Rivers and Lakes Are Running Dry
The Nile River in Africa, the Colorado River in the United States, the Yangtze River in China, and the Danube River in Europe—all once mighty and full—are shrinking as their water is quietly diverted to sustain agriculture, industry, and everyday consumption.
The Aral Sea in Central Asia offers a stark warning. Once one of the world’s largest lakes, it was four times the size of Lake Michigan in 1960. Today, it’s shrunk to just a third the size of Lake Michigan—a loss of over 90 percent of its volume. Its rivers were diverted to grow cotton, a water-intensive crop exported worldwide. Consumers from Central Asia—and around the world—unknowingly played a role in the lake’s collapse. What was once a vibrant, life-sustaining body of water is now a dry, desolate landscape, its shoreline littered with rusting ships and dust storms in place of waves.
If unsustainable water use continues, rivers like the Nile, Colorado, the Yangtze, and the Danube could face severe depletion, endangering ecosystems and communities that depend on them, much like the Aral Sea. For people like Zahra, these rivers are a lifeline, providing water for drinking, farming, and daily needs. As they dry up, families in rural villages and small towns will struggle to access enough water to survive.
Join the Resurrection to Help Reverse the Damage
The good news is that efforts are underway to improve water conservation. In Zahra’s village, families build rain catchments and advocate for safer, closer water sources. Globally, governments are testing water footprint labeling, drip irrigation systems, and virtual water trade policies.
You can be part of this shift. As we reflect on the water we use—often without realizing it—let’s choose to act:
- Turn off the lights when you leave a room, and unplug devices when they’re not in use. By cutting 10% of your daily electricity use—a slight habit shift—you could save over 1,500 gallons of water in a year. That’s enough for Zahra’s family and others like hers to wash their clothes and linens for a year.
- Cutting back on new clothing purchases by just a third this year—like skipping a few new cotton T-shirts—can save around 3,000 gallons of water—enough to irrigate Zahra’s family vegetable garden for nearly three growing seasons. That same amount could also cover months of cooking water. For families like hers, that’s the difference between an empty plate and a steady food source.
- If you skip a cup of coffee once a week, you could save nearly 2,000 gallons of water over a year. That’s about what Zahra’s family and five others in her village in Ethiopia would need to wash their hands and dishes for an entire year. Coffee beans from Ethiopia travel thousands of miles to reach cafés and homes in Chicago and across the U.S. Yet families like Zahra’s—who help grow them—often lack enough clean water for basic needs.
None of these individual efforts will solve the global water crisis—governments and corporations must take the lead.

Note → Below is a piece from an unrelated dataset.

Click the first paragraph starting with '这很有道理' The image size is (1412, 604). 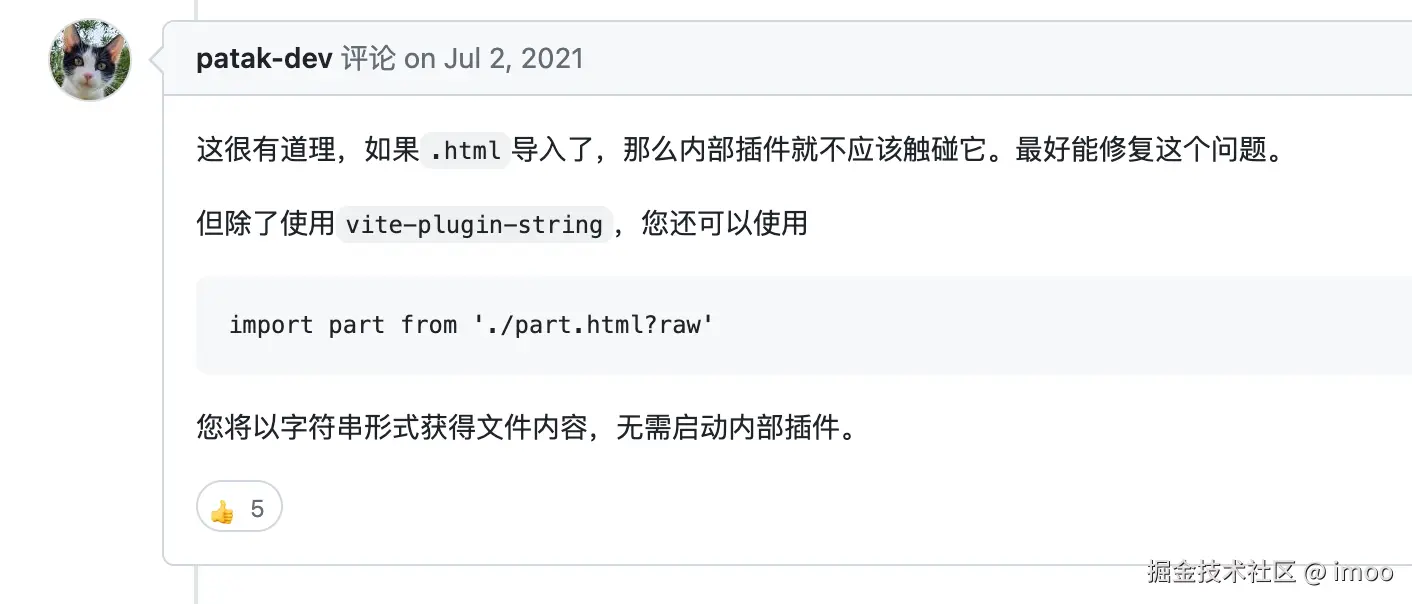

But the choices we make every day can help ease the pressure. After all, water is more than a resource. It’s a shared right, a thread woven through our health, homes, and futures. That thread must not break.
Reader Question:
What small action will you take, starting today and continuing forward, to reduce your hidden water footprint and help ease the burden for families who still lack access to clean water?